### [Work request]
Carry on the press release about the OPTIMIS cloud toolkit below, picking up after its final sentence.

Toolkit reduces risk and helps providers build the perfect cloud for their needs

LONDON, April 30 — The EU-funded OPTIMIS project today announced it is releasing the first version of its open source toolkit to help European service providers build and run applications in the cloud.

The software toolkit makes it easy for service providers to build service policies and virtual machines and make deployment and infrastructure decisions based on four key factors – trust, risk, eco-efficiency and cost (TREC). It gives service providers the choice of deploying services across all types of cloud environments – private, hybrid, cloud-bursting, federated or multi-clouds.

"The OPTIMIS project is an important part of Neelie Kroes' EU-wide cloud initiative," said Csilla Zsigri, director of consulting services EMEA, at 451 Research and project spokesperson. Neelie Kroes, VP of the European Commission, is responsible for the Digital Agendaand has set out an EU-wide cloud computing strategy to put Europe ahead of the game, by making it not only 'cloud-friendly' but 'cloud active'.

"This cloud strategy goes beyond a policy framework by stimulating new research and innovation, and the creation of pan-European partnerships to create better cloud environments and give European businesses, especially SMBs, a platform on which to innovate with new products and services," Zsigri added.

The OPTIMIS programming component allows developers to define service elements and automatically create virtual machines. Using the TREC optimisation engine, the toolkit manages the deployment of the VMs to the service provider's preferred infrastructure.

Another component, the OPTIMIS broker, manages the infrastructure selection and service deployment by automatically evaluating infrastructure providers based on the service provider's TREC preference. These deployments can even occur across multiple cloud infrastructures if the TREC-based evaluation determines that would deliver the best result.

Once the service is live, OPTIMIS allows the service provider to continue to monitor, change and optimise the various configurations at runtime.

Another key feature of the toolkit is that the software design incorporates data protection requirements. "This is important, because data protection is more and more becoming a 'must have' feature for cloud services, not only in Europe but worldwide," added Zsigri.

### [Data below]
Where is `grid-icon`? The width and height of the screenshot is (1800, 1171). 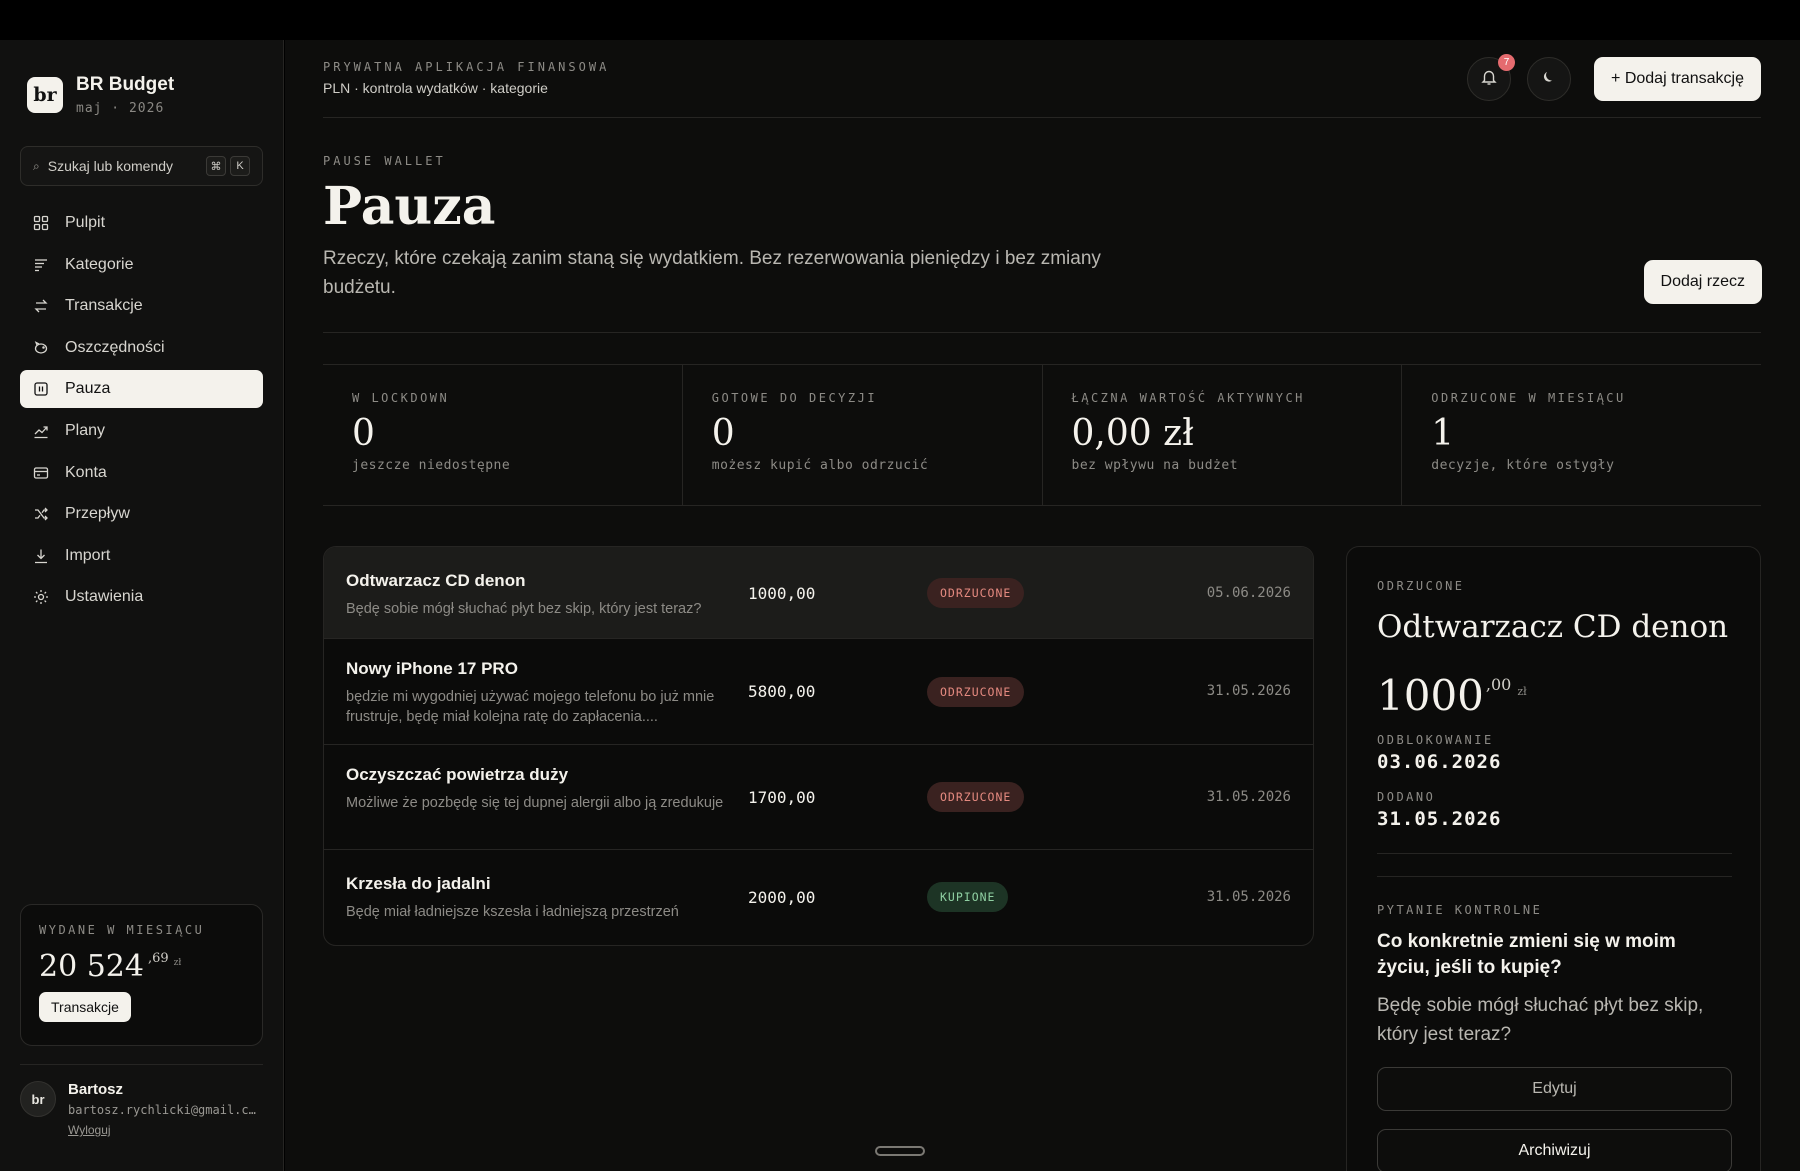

### [Response below]
Version one of the toolkit will be available on 1 June 2012 for download from the OPTIMIS website.

The beta version of the toolkit has been tested by some of the cloud providers and IT services firms involved in the project, such as Atos, Flexiant and Arsys in collaboration with major supercomputing centres such as University of Stuttgart (HLRS) and Barcelona Supercomputing Center (BSC).

"The beta version has given us an indication of the potential benefits of this toolkit. At this stage, the beta version has been able to select best deployment venues based on the application's TREC requirements. Once the full application service is up and running, the toolkit monitors both the TREC levels and the application KPIs and if the SLA is compromised, it takes corrective action and for instance it automatically bursts to a different cloud environment," said Ana Juan, head of Service Engineering and IT platforms Lab at Atos.

"The OPTIMIS toolkit helps eliminate the risks involved in building cloud environments and we hope this will encourage more European SMBs to create new cloud applications and services," added Juan.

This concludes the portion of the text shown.